Modeling of Early Development of Cooperation in a Robotic Simulator

Authors

  • Dario Lamaj Comenius University Bratislava

Abstract

The ability to cooperate is what put humans on top of the animal kingdom. Even before developing the ability to speak, infants show behaviours such as joint attention, turn taking and helping, which are the first steps to form complex social interactions. By understanding how these abilities develop has been a key concern of cognitive sciences as well as robotics and artificial intelligence. Early cooperation between caregivers and infants emerges well before language of advanced theory-of-mind abilities. Such collaborative behaviour (turn taking, response contingency and intention recognition) instead rests on simple sequence learning and predictive processes mechanisms [1], [2]. In this thesis we will test the hypothesis that a robotic system can acquire and deploy these skills to engage in joint tasks, only by observing human demonstrations. Our work will adopt a grounded, sensorimotor approach inspired by infant learning. In a simulated block world, a robot watches a human stack coloured blocks and builds internal models of the demonstrated sequences. These models serve two purposes, recognition and prediction and collaborative completion. The robot is expected not only to learn these sequences but to act collaboratively by continuing a task initiated by a human partner.
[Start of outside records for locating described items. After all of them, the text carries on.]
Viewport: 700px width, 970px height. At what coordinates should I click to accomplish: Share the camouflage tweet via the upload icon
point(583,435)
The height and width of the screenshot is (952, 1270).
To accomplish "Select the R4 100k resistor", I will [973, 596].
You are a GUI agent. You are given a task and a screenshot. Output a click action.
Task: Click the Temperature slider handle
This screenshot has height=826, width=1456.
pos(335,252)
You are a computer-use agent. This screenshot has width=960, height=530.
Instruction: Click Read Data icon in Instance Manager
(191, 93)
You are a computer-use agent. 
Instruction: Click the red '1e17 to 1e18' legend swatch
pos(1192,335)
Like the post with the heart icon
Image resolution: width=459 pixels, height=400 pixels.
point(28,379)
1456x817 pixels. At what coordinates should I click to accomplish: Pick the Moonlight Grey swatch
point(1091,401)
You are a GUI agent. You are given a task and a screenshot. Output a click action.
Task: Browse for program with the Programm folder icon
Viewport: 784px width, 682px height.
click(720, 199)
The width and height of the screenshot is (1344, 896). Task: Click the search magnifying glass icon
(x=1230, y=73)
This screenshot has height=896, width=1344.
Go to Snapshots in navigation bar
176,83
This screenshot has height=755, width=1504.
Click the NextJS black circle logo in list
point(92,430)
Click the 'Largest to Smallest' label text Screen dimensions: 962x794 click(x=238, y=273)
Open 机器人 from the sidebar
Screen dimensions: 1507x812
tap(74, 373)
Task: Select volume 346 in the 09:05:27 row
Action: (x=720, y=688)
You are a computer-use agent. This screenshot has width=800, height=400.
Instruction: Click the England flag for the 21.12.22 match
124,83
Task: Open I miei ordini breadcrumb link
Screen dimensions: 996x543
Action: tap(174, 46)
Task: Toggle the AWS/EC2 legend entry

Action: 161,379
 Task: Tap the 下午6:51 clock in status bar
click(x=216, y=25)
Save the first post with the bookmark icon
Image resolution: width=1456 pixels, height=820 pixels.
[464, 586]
Our modular cognitive architecture integrates deep-learning visual models for object and action recognition, mirror neuron inspired mappings that translate perceived human actions into the robot's motor commands, reinforcement learning visuomotor policies for precise block manipulation and RNN-based sequence encoders that underpin predictive and completion capabilities. The robot first learns to recognise objects and actions in its environment. It then observes repeated demonstrations of tasks and is trained to predict subsequent steps. Through this, it develops internal representations that enable it to detect incomplete sequences. In cooperative scenarios, the human begins a task and pauses, and the robot must infer the intended outcome and complete the task appropriately.

We hope the results will demonstrate that the robot can learn to reproduce observed action sequences and can take over incomplete tasks initiated by a human. Importantly, response-contingent behaviour—where the robot acts when the human pauses—emerges from predictive sequence learning alone. These findings will support the central hypothesis: early cooperative behaviours can arise from general-purpose cognitive mechanisms without requiring explicit mental state modelling. This research contributes both to our understanding of early social cognition and to the design of more intuitive human-robot interaction systems. It suggests that relatively simple learning architectures, grounded in perception and action, are sufficient for enabling basic collaboration. Future work will expand the system’s cognitive capabilities and validate the model in a physical setting.

References

[1] C. Heyes, "Who knows? Metacognitive social learning strategies," Trends in Cognitive Sciences, vol. 20, no. 3, pp. 204–213, 2006. doi: 10.1016/j.tics.2015.12.007.

[2] M. Gratier, E. Devouche, B. Guellai, R. Infanti, E. Yilmaz, and E. Parlato-Oliveira, "Early development of turn-taking in vocal interaction between mothers and infants," Front. Psychol., vol. 6, 1167, 2015. doi: 10.3389/fpsyg.2015.01167.

Published

2025-06-10